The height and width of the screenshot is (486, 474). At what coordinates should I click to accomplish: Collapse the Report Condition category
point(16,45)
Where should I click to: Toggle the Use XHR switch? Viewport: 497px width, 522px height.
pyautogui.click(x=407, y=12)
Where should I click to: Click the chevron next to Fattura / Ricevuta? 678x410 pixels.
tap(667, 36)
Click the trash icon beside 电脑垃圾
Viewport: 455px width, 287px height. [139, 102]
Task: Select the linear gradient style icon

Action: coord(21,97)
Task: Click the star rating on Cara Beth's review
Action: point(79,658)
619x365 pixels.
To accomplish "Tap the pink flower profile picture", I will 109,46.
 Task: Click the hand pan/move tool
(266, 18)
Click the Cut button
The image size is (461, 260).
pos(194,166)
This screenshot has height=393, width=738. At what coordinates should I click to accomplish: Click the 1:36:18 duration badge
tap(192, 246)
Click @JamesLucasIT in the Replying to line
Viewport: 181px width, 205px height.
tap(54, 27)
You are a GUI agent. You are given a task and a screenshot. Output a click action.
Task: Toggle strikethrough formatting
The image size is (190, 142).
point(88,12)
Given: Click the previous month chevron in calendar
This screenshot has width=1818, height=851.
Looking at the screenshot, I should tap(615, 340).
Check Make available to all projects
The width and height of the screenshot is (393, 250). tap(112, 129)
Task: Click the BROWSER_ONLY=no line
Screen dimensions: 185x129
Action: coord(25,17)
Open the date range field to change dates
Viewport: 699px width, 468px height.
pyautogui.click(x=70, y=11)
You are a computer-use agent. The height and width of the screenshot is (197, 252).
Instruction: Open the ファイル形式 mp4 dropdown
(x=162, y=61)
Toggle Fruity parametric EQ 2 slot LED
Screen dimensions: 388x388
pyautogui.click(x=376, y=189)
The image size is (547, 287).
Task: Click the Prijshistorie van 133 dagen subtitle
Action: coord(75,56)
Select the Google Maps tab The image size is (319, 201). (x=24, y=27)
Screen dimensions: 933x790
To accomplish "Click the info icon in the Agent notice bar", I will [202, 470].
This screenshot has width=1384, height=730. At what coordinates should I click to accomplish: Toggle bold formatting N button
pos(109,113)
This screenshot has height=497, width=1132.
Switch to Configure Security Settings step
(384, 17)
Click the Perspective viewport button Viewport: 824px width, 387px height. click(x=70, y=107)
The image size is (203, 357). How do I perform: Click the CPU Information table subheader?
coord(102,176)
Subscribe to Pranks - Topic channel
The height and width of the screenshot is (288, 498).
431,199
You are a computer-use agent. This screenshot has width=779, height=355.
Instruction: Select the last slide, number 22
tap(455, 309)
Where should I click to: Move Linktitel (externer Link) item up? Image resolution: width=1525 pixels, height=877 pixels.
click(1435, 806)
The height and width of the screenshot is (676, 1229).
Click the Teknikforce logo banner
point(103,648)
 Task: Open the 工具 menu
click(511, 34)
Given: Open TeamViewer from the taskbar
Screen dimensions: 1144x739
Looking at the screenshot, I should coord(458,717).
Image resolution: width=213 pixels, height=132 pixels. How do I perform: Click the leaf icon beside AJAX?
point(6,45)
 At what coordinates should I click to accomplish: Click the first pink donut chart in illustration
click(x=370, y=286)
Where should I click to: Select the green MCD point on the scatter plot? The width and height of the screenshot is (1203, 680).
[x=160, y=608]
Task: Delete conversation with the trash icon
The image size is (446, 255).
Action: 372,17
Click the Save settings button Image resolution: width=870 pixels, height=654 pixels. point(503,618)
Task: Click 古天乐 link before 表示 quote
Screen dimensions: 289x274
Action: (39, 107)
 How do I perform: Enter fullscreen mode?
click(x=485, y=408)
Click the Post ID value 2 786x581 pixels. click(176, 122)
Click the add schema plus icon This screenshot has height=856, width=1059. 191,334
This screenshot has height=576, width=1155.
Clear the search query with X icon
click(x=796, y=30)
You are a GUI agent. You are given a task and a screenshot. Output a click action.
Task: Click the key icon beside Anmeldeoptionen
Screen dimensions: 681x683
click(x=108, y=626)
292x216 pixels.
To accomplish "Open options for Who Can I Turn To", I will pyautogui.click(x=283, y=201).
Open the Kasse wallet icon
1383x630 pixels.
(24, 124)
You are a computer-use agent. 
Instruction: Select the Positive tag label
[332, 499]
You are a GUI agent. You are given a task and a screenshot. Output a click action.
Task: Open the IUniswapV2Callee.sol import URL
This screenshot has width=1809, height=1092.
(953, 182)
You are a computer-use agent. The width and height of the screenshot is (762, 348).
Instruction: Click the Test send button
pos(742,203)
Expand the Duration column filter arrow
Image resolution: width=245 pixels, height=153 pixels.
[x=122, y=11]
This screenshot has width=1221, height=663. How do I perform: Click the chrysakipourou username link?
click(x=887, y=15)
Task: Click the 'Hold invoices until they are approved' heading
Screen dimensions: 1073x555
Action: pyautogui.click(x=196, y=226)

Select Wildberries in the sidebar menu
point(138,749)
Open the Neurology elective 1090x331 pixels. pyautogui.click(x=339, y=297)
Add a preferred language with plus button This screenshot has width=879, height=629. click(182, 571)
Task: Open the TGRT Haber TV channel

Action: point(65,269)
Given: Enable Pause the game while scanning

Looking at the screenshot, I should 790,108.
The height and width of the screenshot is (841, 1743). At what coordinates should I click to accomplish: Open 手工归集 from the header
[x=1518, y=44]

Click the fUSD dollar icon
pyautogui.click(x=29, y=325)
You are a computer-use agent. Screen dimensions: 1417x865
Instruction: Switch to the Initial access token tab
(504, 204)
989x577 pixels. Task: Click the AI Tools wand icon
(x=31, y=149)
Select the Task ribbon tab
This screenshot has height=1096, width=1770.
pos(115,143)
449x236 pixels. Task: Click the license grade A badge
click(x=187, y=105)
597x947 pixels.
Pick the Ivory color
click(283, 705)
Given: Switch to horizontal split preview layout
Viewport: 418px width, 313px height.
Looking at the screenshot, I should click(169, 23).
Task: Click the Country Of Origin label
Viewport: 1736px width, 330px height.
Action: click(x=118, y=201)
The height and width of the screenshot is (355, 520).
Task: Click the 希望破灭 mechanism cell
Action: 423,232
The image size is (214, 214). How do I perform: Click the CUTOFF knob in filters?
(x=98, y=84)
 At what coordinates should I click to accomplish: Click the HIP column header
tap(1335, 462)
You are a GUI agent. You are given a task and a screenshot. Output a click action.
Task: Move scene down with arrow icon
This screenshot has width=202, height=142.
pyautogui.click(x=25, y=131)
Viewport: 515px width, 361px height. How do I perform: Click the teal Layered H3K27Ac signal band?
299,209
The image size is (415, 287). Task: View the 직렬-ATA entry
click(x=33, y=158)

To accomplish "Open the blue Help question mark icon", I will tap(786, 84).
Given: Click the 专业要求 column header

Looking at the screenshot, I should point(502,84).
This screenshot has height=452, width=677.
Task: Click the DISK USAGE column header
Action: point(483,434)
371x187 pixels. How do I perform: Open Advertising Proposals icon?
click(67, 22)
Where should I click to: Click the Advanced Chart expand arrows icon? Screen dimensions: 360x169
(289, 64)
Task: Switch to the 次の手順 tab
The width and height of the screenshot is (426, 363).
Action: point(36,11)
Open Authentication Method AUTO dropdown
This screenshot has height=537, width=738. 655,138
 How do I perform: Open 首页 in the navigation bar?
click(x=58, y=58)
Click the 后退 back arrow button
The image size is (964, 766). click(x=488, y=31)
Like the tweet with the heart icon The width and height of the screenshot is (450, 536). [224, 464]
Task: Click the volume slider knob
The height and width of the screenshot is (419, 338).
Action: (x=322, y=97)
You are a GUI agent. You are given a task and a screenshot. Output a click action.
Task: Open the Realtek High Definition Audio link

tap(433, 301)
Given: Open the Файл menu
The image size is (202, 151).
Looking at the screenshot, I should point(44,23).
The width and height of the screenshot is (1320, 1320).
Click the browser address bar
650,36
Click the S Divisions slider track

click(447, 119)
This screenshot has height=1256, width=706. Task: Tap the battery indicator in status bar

◆ **To do**
Filter the material above down to the lines that hold the word "computer".

◆ **Result of this exercise**
You are a computer-use agent. The height and width of the screenshot is (197, 252).
You are a computer-use agent. This screenshot has width=779, height=355.
You are a computer-use agent. 
You are a computer-use agent. The width and height of the screenshot is (762, 348).
You are a computer-use agent. Screen dimensions: 1417x865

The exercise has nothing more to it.